TL;DR
Binder Boss is a local-first tracker. On the Free tier, every piece of collection data lives on your device in localStorage + IndexedDB — nothing leaves your browser. On Pro, your ownership rows sync to Supabase under your user ID with row-level security. We never sell, share, or monetize your collection data.
What we collect
- Email address (Pro sign-in only) — required for magic-link auth via Supabase. We use it solely to sign you in.
- Ownership rows (Pro cloud sync only) — variant IDs, owned flag, acquired-at timestamp, optional notes you type. Stored under your user ID with RLS so only you can read your own data.
- Subscription state (Pro only) — Stripe customer ID, subscription status, period end. Used to grant Pro features.
- Error reports — when something crashes, we send the error stack + minimal context to Sentry. PII fields (email, notes) are stripped before sending.
- Binder photos (only if you use photo identification) — uploaded to a private bucket only you can access, sent to our AI providers (Anthropic, Scrydex) once to identify the cards in frame, and auto-deleted within 7 days. Photos are never used to train models and never made public.
- Product usage events — first-party analytics (PostHog): which features get used (e.g. sign-up, checkout, sync), page performance, and anonymized usage patterns.

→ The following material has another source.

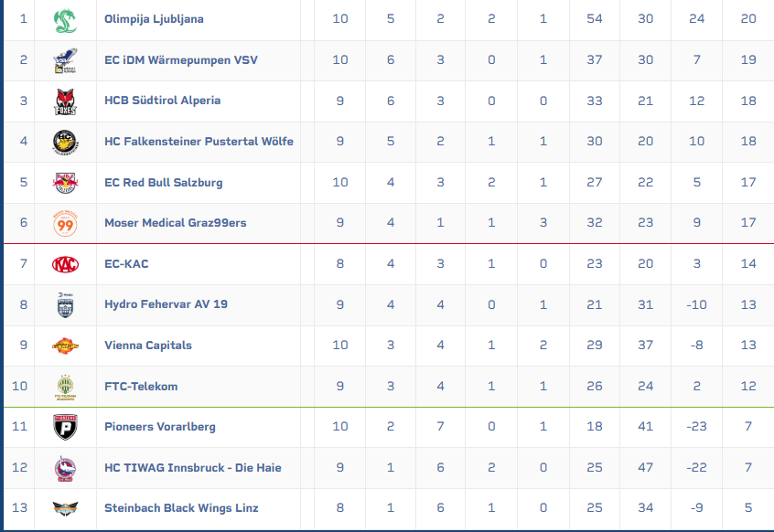774x532 pixels.
Task: Click the points value 20 for Olimpija
Action: 748,19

Used only to improve the product — never sold, never shared with advertisers.
- Email for messages you opt into — waitlist + account lifecycle emails are sent via Resend to the address you signed up with. Every email has an unsubscribe path.
- Published binders — if you explicitly publish a binder, its contents (and your chosen username) become publicly viewable at your share link until you unpublish. Imagined cards are hidden or badged per your per-binder setting.
What we don't collect
- No advertising trackers or data brokers, ever — our analytics are first-party product metrics, not ad tech.
- No payment card details — Stripe handles payments end-to-end. We see only the subscription status, not card numbers.
- No location data, contacts, browsing history, or device identifiers.
Where data lives
- Your device —
localStorage(collection, binders, wishlist, theme preference, dismissed hints) + IndexedDB (cached card catalog). - Supabase (Pro tier) — US-East region. Postgres with row-level security; only your user ID can read your rows.
- Stripe(Pro tier) — subscription state + payment processing. Stripe's privacy policy applies for payment data.
- Sentry — error reports only. We can disable Sentry entirely by clearing the DSN env var.
- PostHog — product usage events (first-party analytics).
- Resend — outbound email delivery (waitlist + lifecycle messages).
- Anthropic + Scrydex (photo identification + AI suggestions only) — transient processing of the photo or card metadata you submit; nothing is retained for model training.
Your rights
- Export — go to /app/data and download your full ownership CSV anytime.
- Delete — reset all stored data from /app/data. Cancelling Pro removes your cloud-synced rows on request — email us.
- Access / correction— email us; we'll respond within 14 days.
Card data attribution
Pokemon card metadata (names, set lists, images, rarities) comes from the Scrydex API and the public pokemontcg.io API. Pokemon, the Pokemon TCG, and all related trademarks are property of The Pokemon Company International, Nintendo, Game Freak, and Creatures Inc. Binder Boss is a fan-made independent tool with no affiliation.
Contact
Privacy questions: privacy@binderboss.io (placeholder — to be activated at launch). Security disclosures: security@binderboss.io (see /.well-known/security.txt).
This is placeholder copy pending legal review. The substance reflects how the app handles data today, but exact wording will be revised before public launch.